What you want to watch out for is if the cactus turns brown and gets mushy. This isn’t natural, and it’s because the cactus is experiencing some type of rot.

You know all about rot now and what needs to be done to try to help the plant survive. Hopefully, if you’re seeing some browning toward the base of your cactus, it’s just corking and you won’t need to worry.

Final Thoughts

There are so many different reasons why cacti will start to turn yellow or brown. The most common problems are related to watering issues, and you should be able to solve things if you take the right steps to correct your mistakes.

It’s important to water cacti the right way and to avoid letting them get too wet. If you aren’t careful, then you could accidentally cause your cacti to experience root rot, and that won’t be good for any of your plants.
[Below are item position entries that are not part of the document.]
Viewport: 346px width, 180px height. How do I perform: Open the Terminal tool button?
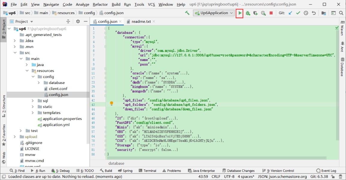pos(147,171)
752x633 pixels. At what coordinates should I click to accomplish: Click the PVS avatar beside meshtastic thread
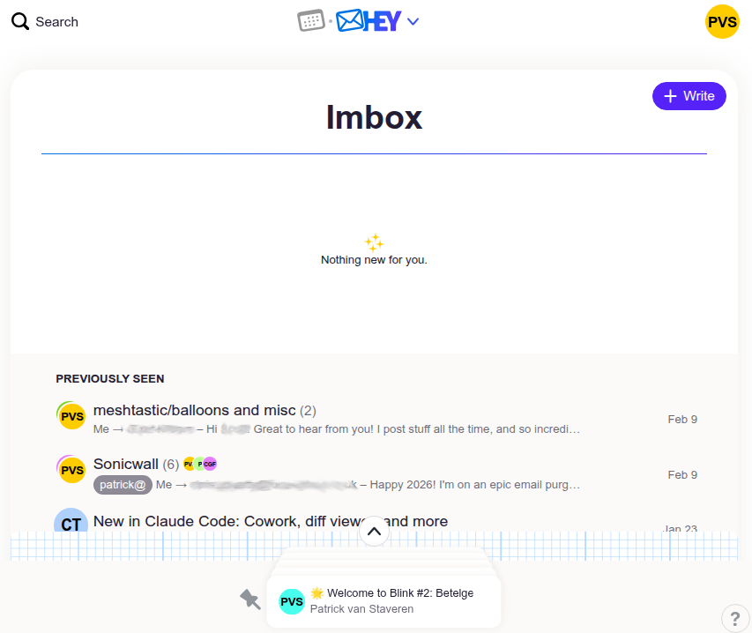click(x=71, y=416)
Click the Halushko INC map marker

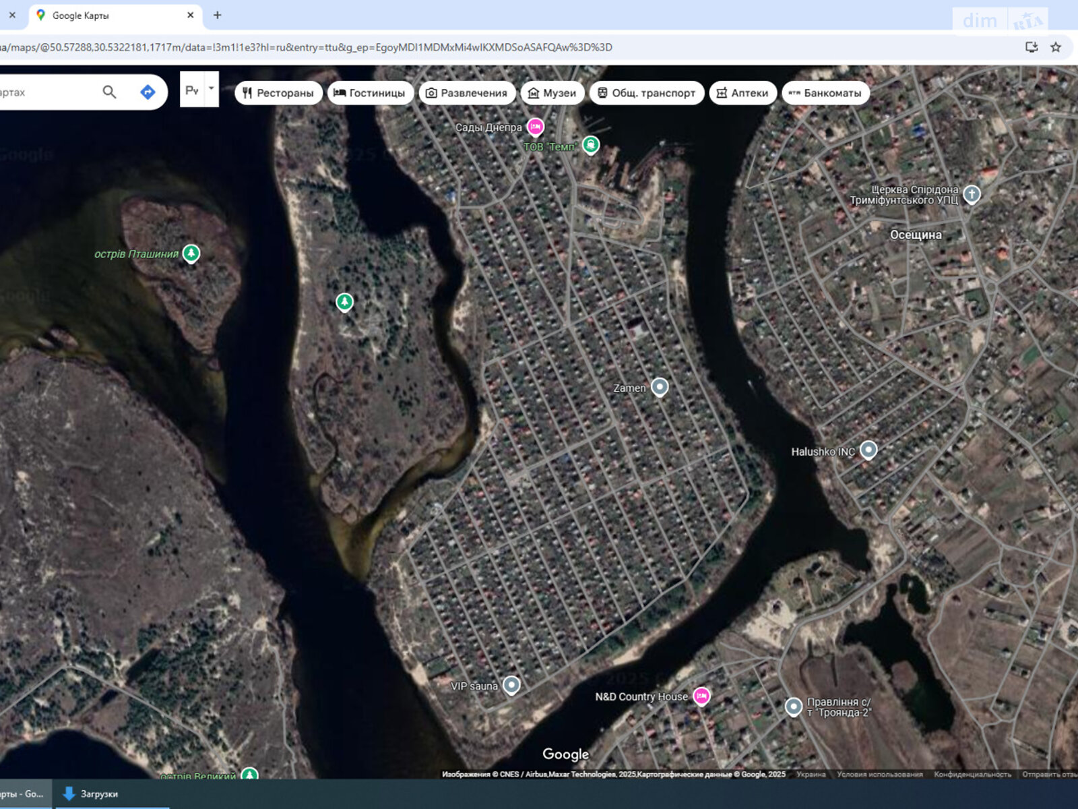coord(868,450)
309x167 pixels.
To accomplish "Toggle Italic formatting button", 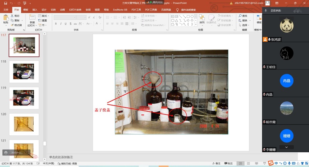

You can take steps to try to protect your cacti from problems such as pests to prevent damage from appearing on them. If you do your best to give your cacti the right care, then you’ll be less likely to have to deal with things such as browning or yellowing.

As noted above, some browning can be a natural part of the maturing process, but you should be able to distinguish that from serious problems easily enough. Be mindful of how dangerous excess moisture can be and try to keep your cacti safe from fungal diseases and cold snaps.

Moving forward, you’ll be a lot more knowledgeable about what you should look out for. Your experiences caring for cacti should be a lot more positive in the future.

Vincent R Caton

Monday 26th of July 2021

I'm wondering why there is no mention of grub/beetle infestation? I've removed many prickly pear and barrel cacti that have been destroyed from the inside by these pests. The smell is worse than raw sewage.